── PROVIDED ENTRIES ──

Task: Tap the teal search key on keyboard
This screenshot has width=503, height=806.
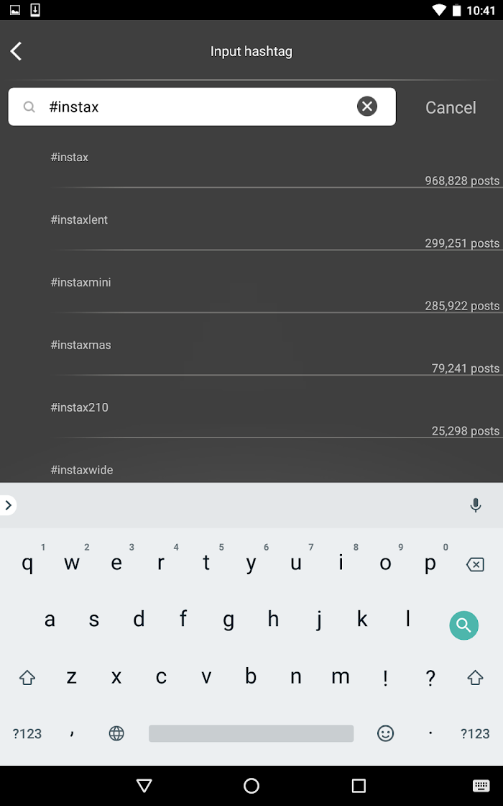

───
── PROVIDED ENTRIES ──

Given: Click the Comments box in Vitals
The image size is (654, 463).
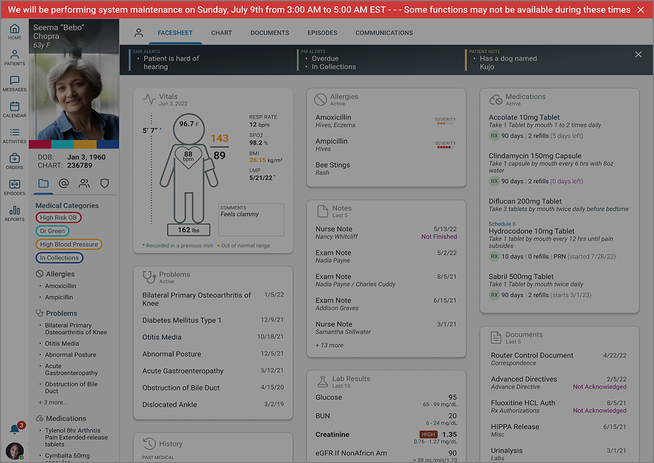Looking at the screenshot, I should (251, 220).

───

**TASK PROMPT:** Copy out the range of lines above starting at the line with "Task: Tap the teal search key on keyboard" and ending at the line with "This screenshot has width=503, height=806.", exactly and including both.

**TASK RESPONSE:**
Task: Tap the teal search key on keyboard
This screenshot has width=503, height=806.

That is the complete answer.